(Selected excerpt):
In his honor, his collection was made into a "Eucharistic Miracles" exhibition. According to his website,“The exhibition is currently on show in all five continents. Only in the USA it has been received in thousands of parishes and 100 university campuses.”

His Life and Death
Carlo was born in London in September of 1991, but his parents moved to Milan, Italy when he was just a few months old. At a young age, he was devoted to the Blessed Mother and loved praying rosaries. He made his first Holy Communion at age seven and loved to stop and visit Jesus in the tabernacle before and after Mass. He also went to Confession weekly.
On his Wikipedia page entry, it says: “Acutis was worried about those friends of his whose parents were divorcing and so he would invite those friends to his home to support them. He defended the rights of the disabled and defended disabled peers at school when frivolous bullies mocked them. He loved travelling but loved to visit Assisi more than other places. 

“The doctor treating him asked him if he was suffering much pain and he responded that ‘there are people who suffer much more than me.’ He died on 12 October 2006 at 6:45am from leukemia and he was buried in Assisi in accordance with his wishes.”
People who knew him attest to his great love of the Eucharist and holiness, so that the cause for his canonization soon opened. The Lombard Episcopal Conference approved the petition for the canonization cause to be introduced at their meeting in 2013.
He had offered his suffering for the pope and for the Church and died the way he lived.  “I'm happy to die because I've lived my life without wasting even a minute of it doing things that wouldn't have pleased God,” Carlo had said.

(Given data):

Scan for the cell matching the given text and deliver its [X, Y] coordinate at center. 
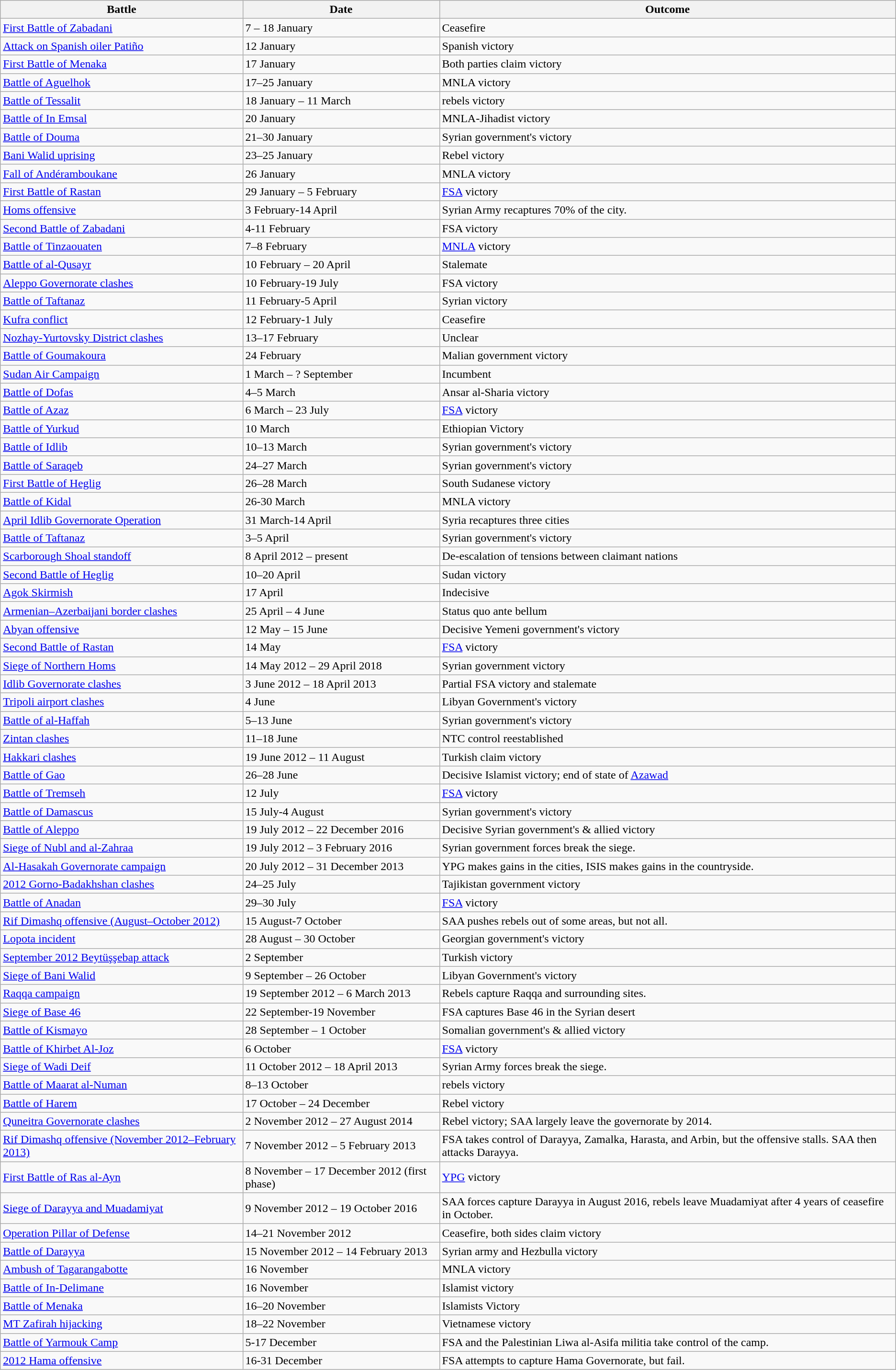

(Set problem 1): Rewrite the passage on Carlo Acutis, starting with "People who knew" and going on through "meeting in 2013.", replacing "Eucharist" with "Blessed Sacrament".
(Set problem 2): According to the passage on Carlo Acutis, in which city was he born?
The data that accompanies this passage was taken from a separate source.

(Task answer 1):
People who knew him attest to his great love of the Blessed Sacrament and holiness, so that the cause for his canonization soon opened. The Lombard Episcopal Conference approved the petition for the canonization cause to be introduced at their meeting in 2013.

(Task answer 2): London